→ **Extrait du document**
La permanence tranquille c’est la durée dans le temps d’un état des choses désirable, mais menacé par son environnement sans qu’on s’en soucie, certains que cet état désirable est à l’abri des attaques de l’environnement et va se perpétuer sans fin.


« Les Québécois ont l’impression de disposer d’une éternité pour accomplir leurs projets, ce qui les dispenserait de les réaliser. »

– Alexandre Poulin, Un désir d’achèvement, Les Éditions du Boréal, 2020, p. 99.


« Nous vivons, malgré la peur de disparaitre qui nous travaille depuis les débuts de la colonie, à l’extérieur de l’Histoire. À quoi bon achever quelque chose quand le temps ne manquera jamais? »

– Jonathan Livernois, Remettre à demain, Les Éditions du Boréal, 2014, p.


C’est sans doute une autre des principales raisons de l’échec des deux référendums tenus à date et c’est encore le mantra d’une bonne partie de la nation québécoise qui, dans un environnement d’abord dominé par la métropole française, puis par le conquérant anglais, fut rapidement, et de plus en plus, amenée à prendre des décisions en autarcie, ce qui présida, dès le début de la colonie, à l’apparition, puis au développement, d’une société distincte mais non souveraine :


« La colonisation, ici, a si bien réussi qu’elle a très tôt donné naissance à un pays distinct, mais gouverné par d’autres et privé, en nous, de tout ce qui peut en faire un pays véritable. (…) Nous avons tout d’un peuple mais très peu de son pouvoir.»

– Pierre Vadeboncœur, La dernière heure et la première, Les Éditions du Boréal, 2018, p. 13.


– sous le Régime français:


« Nous ne sommes alors qu’une poignée, à peine une colonie, presque rien qu’une mission, mais déjà nous sommes un petit peuple, qui rebute quelquefois la métropole par son esprit d’indépendance et qui accuse des traits déjà distincts. »

– Pierre Vadeboncœur, La dernière heure et la première, Les Éditions du Boréal, 2018, p. 12.


… après la Conquête :


« Sous les Anglais, dans la première moitié du XIXème siècle, nous sommes de simples vaincus, (…) nous ne possédons rien, excepté un peu de sol arable, (…) nous ne possédons pas les moyens du pays, c’est l’étranger qui, en quelque sorte les possède; mais, contrairement à lui, nous “avons un pays”. Nous sommes un peuple, (…) nous nous comportons d’une manière instinctivement souveraine, mais sans posséder les attributs de la souveraineté, ou comme une nation, mais sans gouvernement qui nous soit propre. »

– Pierre Vadeboncœur, La dernière heure et la première, Les Éditions du Boréal, 2018, p. 12.

→ **Enregistrements de données**
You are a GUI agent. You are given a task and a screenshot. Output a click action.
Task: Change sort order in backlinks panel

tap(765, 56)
* * *
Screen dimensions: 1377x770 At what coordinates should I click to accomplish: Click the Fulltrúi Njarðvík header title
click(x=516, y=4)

→ **Tâches et exercices**
1. Prélevez intégralement dans l’extrait du document le passage commençant par « La permanence tranquille » et se poursuivant jusqu’à « 2020, p. 99. ».
2. Répondez aux questions suivantes à partir de l’extrait du document :
(a) Selon la citation d’Alexandre Poulin, de quoi les Québécois ont-ils l’impression de disposer ?
(b) En quelle année a paru l’ouvrage de Jonathan Livernois intitulé Remettre à demain ?
(c) D’après la citation de Pierre Vadeboncœur portant sur la première moitié du XIXe siècle, quel bien fait exception à « nous ne possédons rien » ?

→ **Corrigé des exercices**
1.
La permanence tranquille c’est la durée dans le temps d’un état des choses désirable, mais menacé par son environnement sans qu’on s’en soucie, certains que cet état désirable est à l’abri des attaques de l’environnement et va se perpétuer sans fin.


« Les Québécois ont l’impression de disposer d’une éternité pour accomplir leurs projets, ce qui les dispenserait de les réaliser. »

– Alexandre Poulin, Un désir d’achèvement, Les Éditions du Boréal, 2020, p. 99.

2.
(a) D’une éternité pour accomplir leurs projets.
(b) En 2014.
(c) Un peu de sol arable.